I have a soft spot for D.S. Wilson for two reasons. First, I never really understood multilevel selection until reading some of his work. Second, unlike many atheists who are evolutionary biologists, he thinks that Christianity has overall been a positive force for the development of Western Civilization (he thinks the New Athests are dogmatists).

One final point. There are some Christian philosophers who are frighteningly intelligent, like Alexander Pruss. Overall I think that many Christian philosophers have reached epistemic equality with the best secular philosophers. But it is a relatively small niche group. So I'm more forgiving of atheists who can't name three Christians than I am of Christians who can't name three atheists.

Saturday, February 27, 2010

Prima Facie Justification

An interesting point has come up in the comments of the thread about the The Umbrella Fallacy. It is the difference between prima facie and an in-depth analysis (is there a Latin phrase for second, third and later looks?).

Prima Facie Justification

I do not think that rationality is the privileged domain of philosophers and scientists. I think that most people are prima facie justified (rational) in most of their beliefs. Atheists are prima facie justified in their moral beliefs and Christians are prima facie justified in their faith. I take what epistemologists call an externalist view of justification. That means that a foundational principle (which often goes unexamined) is that we are well-adapted to our environment. That could be because God designed us to know Him and that he wrote His law on our hearts. Or it could be because evolution adapted us to our environment and in doing so, gave us instinctive beliefs that are aimed at the truth.

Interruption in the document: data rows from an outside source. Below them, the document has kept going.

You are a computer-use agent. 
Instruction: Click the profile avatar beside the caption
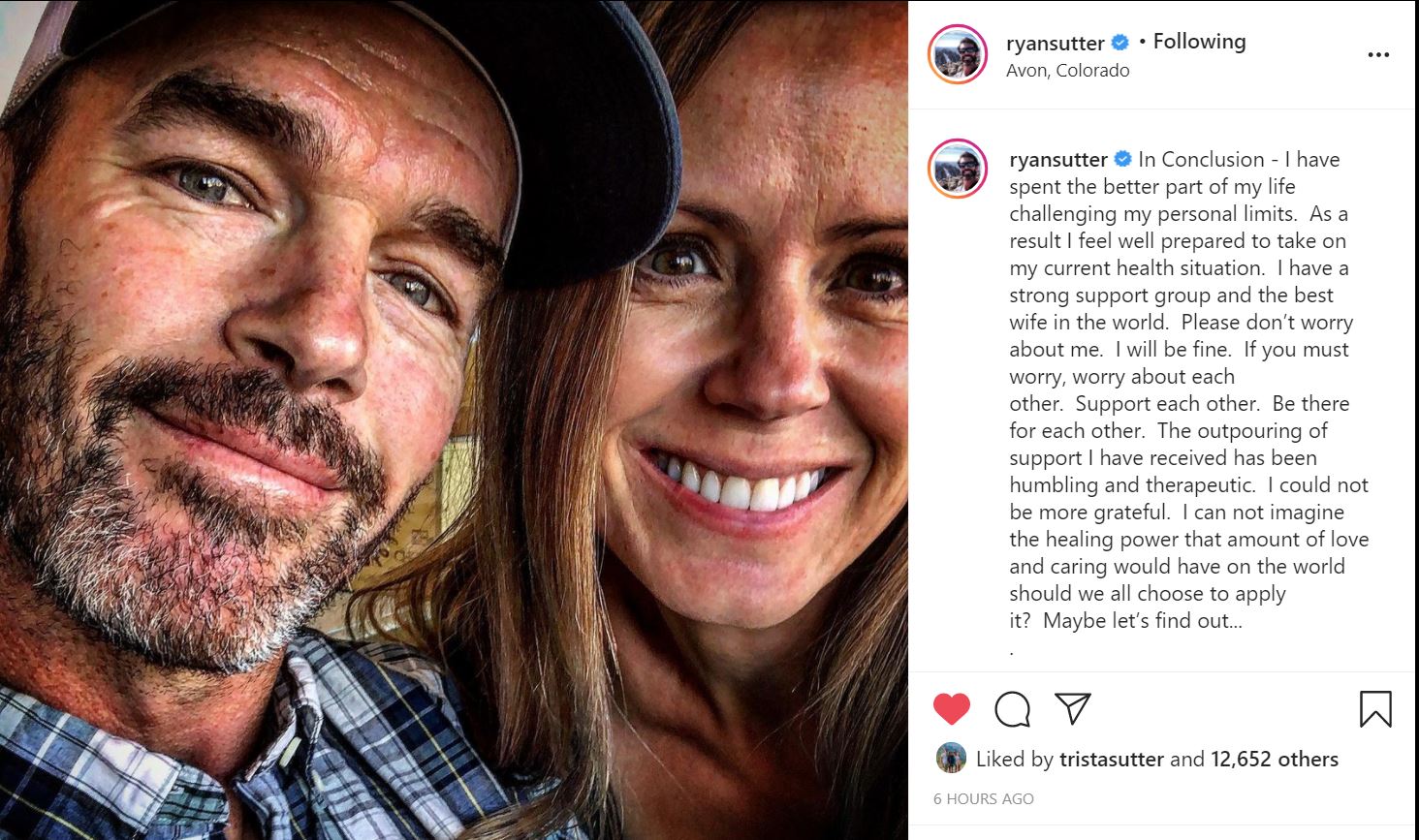958,169
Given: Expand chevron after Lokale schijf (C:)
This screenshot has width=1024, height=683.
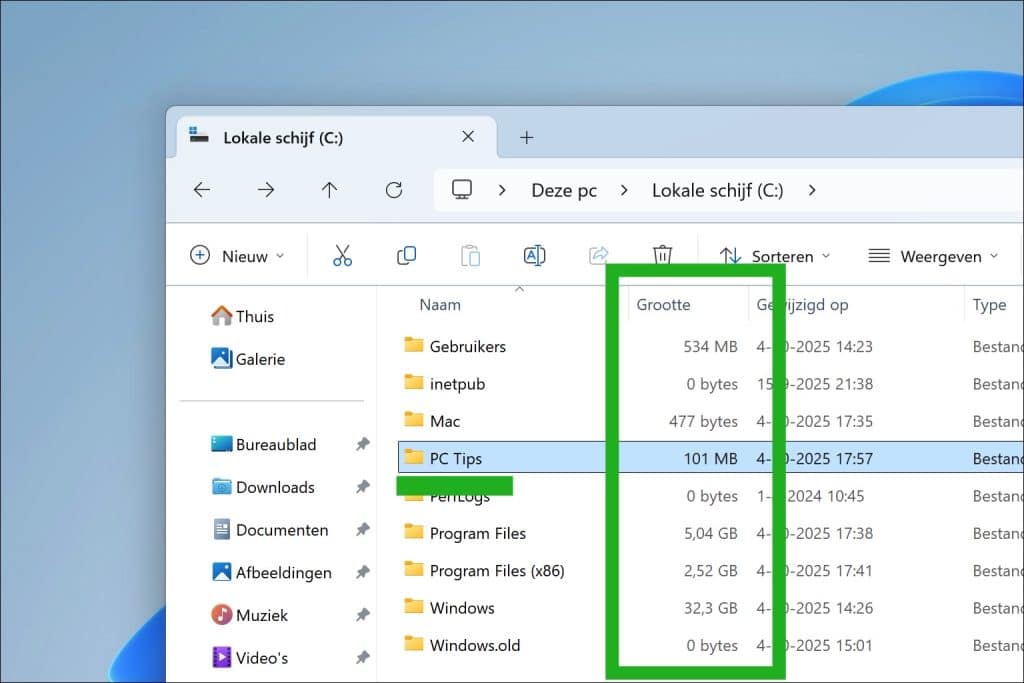Looking at the screenshot, I should [811, 190].
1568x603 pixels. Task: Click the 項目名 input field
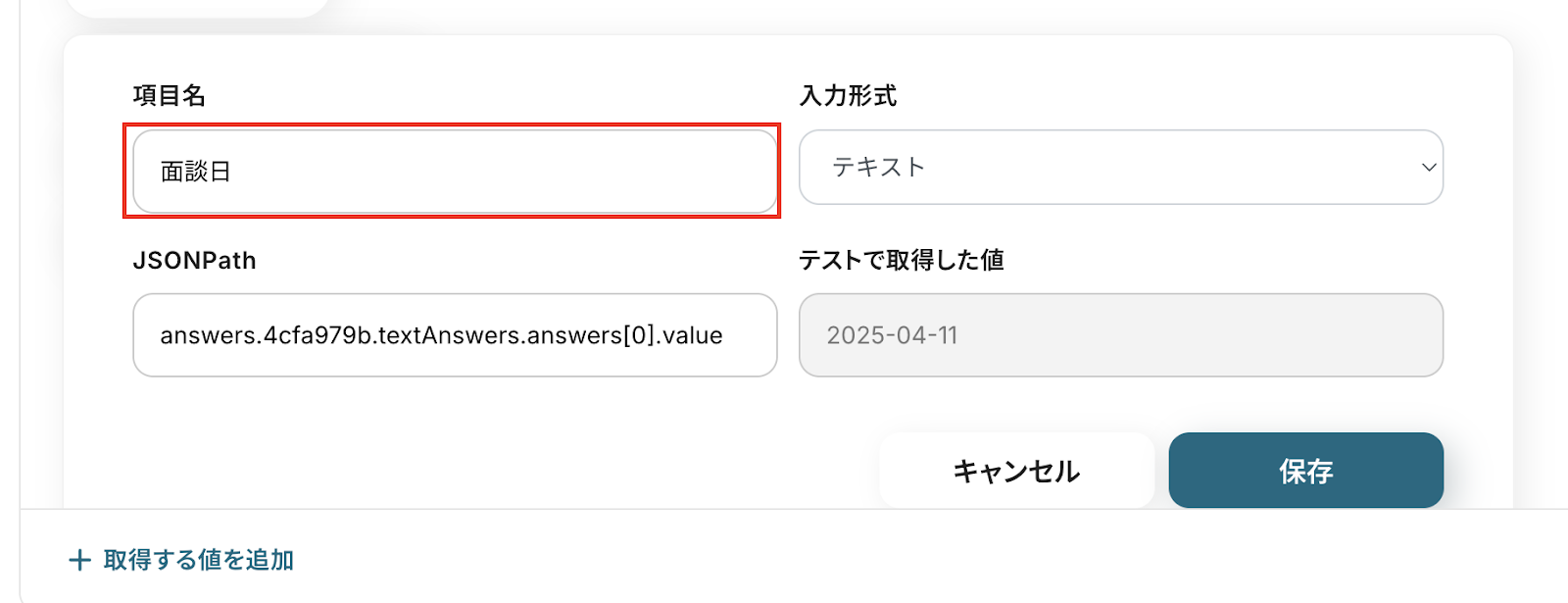[455, 172]
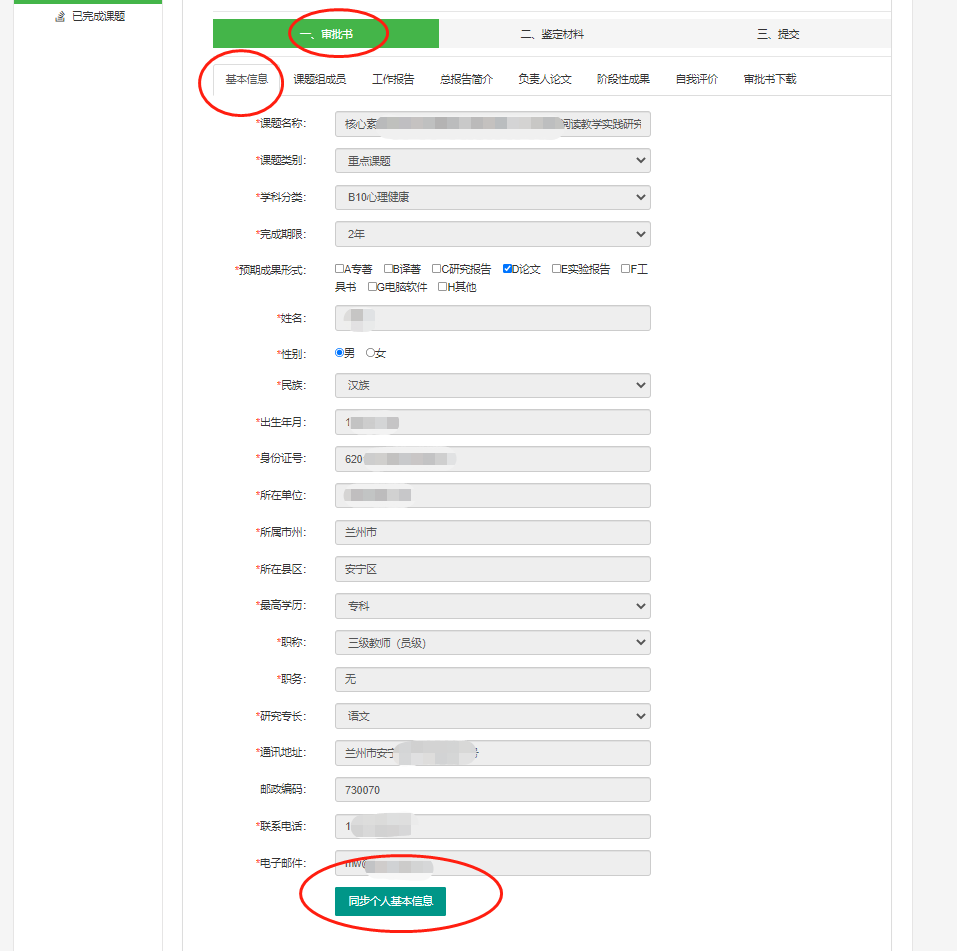
Task: Open the 工作报告 tab
Action: pyautogui.click(x=393, y=79)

I am a Christian who rejects secular arguments for moral realism, but I am a friendly Christian. I think that atheists and Christians both have a prima facie justification for their beliefs. Atheists are not typically friendly. Most atheists think that faith in God is irrational without evidence. But the umbrella fallacy strikes. They do not think that they are unjustified in their moral beliefs, even though they do not have evidence for them. One possible objection is that atheists may point to tit-for-tat or evolution "for the good of the group." Atheists may claim that they have evidence. But Christians can mouth a few sentences about "who created the universe?" or "what about the empty tome?" The vast majority of both atheists and Christians are not philosophically sophisticated and have not moved beyond the prima facie level. Arguments need to rest on a deep study and understanding. So I repeat: atheists have fallen prey to the umbrella fallacy. They have a double-standard of evidence. A strict standard for Christians and a lose standard for themselves.


In-depth Analysis


Now let's move to the in-depth level. I find secular arguments for moral realism to be weak and strained. By contrast, arguments for the existence of God are quite strong. Thus we see the umbrella fallacy in atheistic philosophy: philosophically sophisticated atheists still have a double-standard of proof. They have a very strict standard for Christians and a lax standard for atheists. Of course, this assertion is massively question-begging. Most atheists would say that it is the other way around. So atheists do not think they are committing the umbrella fallacy, but I think they are.